- DOCUMENT SECTION:
◇ ◇ ◇ ◇
Back in 1902 when pathogenic microbiology was still gaining a foothold in medicine, a researcher at the famed Pasteur Institute, Dr. Alexander Marmorerk, came across a rather strange phenomenon. A certain group of bloodborne pathogens, known as the Streptococci, were capable of forming a toxin that for some reason killed cells by punching holes into the membrane and releasing the cellular contents into the environment. He could crudely isolate the toxin but as to its molecular nature, only time and further research would tell.
For decades, the toxin, eventually called a cytolysin, became a focus of medical microbiology as it seemed to be common to a number of bacterial gram positive pathogens. Each cytolysin was given a different name based on the microbial species. As such, these factors became known as streptolysin, pneumolysin, perfringolysin, listeriolysin, and botulinolysin. By the turn of the millennium, there were over a dozen different toxin types isolated and studied at the molecular level.
The analysis of these cytolysins provided a more in-depth understanding of their action. Though they were known to form holes in the membranes of victimized cells, the mechanism was far more complex. The toxins were first expressed as single protein entities known as monomers. When they came into contact with one of the richest lipids in a membrane, cholesterol, they would attach to the molecule and then begin to arrange a larger complex, known as an oligomer. These larger entities would enter the membrane forming a pore. At this point, the cell would be unable to keep its contents inside the cell. The subsequent leakage of vital cytoplasm would inevitably signal its doom..
The understanding of pore formation led to a more explicit classification for these toxins, termed cholesterol-dependent cytolysins, or CDCs. The information also led researchers to explore further into how exactly these virulence factors worked such that they could be prevented in the future. Over the coming years, the results led to an expansion of the knowledge such that the entire biochemical pathway could be understood.
Based on the evidence, pore formation is a two-step process. First, the monomers come into contact with a cholesterol molecule on the surface of the membrane. At this point, one of the monomers changes its three-dimensional structure, allowing for interaction with another monomer. When attachment occurs, the same conformation change happens with the new addition. The process continues until a conga-line-like oligomer called a prepore is formed.
Once a sufficient number of monomers have attached such that the line can form a circle, the oligomerization ends and the complex enters the membrane forming the pore. At this point, the cell is all but doomed. In some cases, such as the intracellular pathogen Listeria monocytogenes, listeriolysin O allows for the immediate engulfing of bacteria into intracellular vesicles, where it can live and reproduce. In other instances, including the pathogenic streptococci studied by Marmorek, the introduction of a pore signals red blood cells to start their own death. This programmed necrosis offers the bacteria even more nutrients and enables even faster growth. In the context of sepsis, pore formation speeds up the clock and reveals why sepsis by this bacterium is so rapid and devastating.
While the mechanism has been understood for the most part, in terms of developing possible treatments, there continues to be a missing piece of the puzzle. Though infinitesimal in nature, knowing what happens the actual moment when the oligomer enters the membrane is critical. If it is simply dropped into place, it could be prevented by strengthening the membrane or providing some type of blocking agent. If the process is gradual in which the oligomer gently enters the membrane, there may be other possible routes to halt the process before it forms the pore.
This past week, a United Kingdom and Australian collaboration provided the first glimpse at the mechanism of membrane entry and offered perspective on how this could potentially be prevented. They focused on suilysin, which comes from the porcine pathogen, Streptococcus suis and examined the toxin at the atomic level. What they found was a fantastic journey from monomer to oligomer to pore.
◇ ◇ ◇ ◇
- REQUIRED WORK:
(a) How would you translate this sentence from the cytolysin text into Spanish: "Based on the evidence, pore formation is a two-step process."
(b) Copy the part of the cytolysin text that begins at the words "Based on the evidence, pore" and stops after the words "prepore is formed.".
◇ ◇ ◇ ◇
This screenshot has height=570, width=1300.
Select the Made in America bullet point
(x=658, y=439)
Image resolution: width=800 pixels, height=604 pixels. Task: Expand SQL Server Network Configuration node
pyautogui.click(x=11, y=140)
◇ ◇ ◇ ◇
- SOLUTIONS TO THE TASKS:
(a) Según la evidencia, la formación de poros es un proceso de dos pasos.

(b)
Based on the evidence, pore formation is a two-step process. First, the monomers come into contact with a cholesterol molecule on the surface of the membrane. At this point, one of the monomers changes its three-dimensional structure, allowing for interaction with another monomer. When attachment occurs, the same conformation change happens with the new addition. The process continues until a conga-line-like oligomer called a prepore is formed.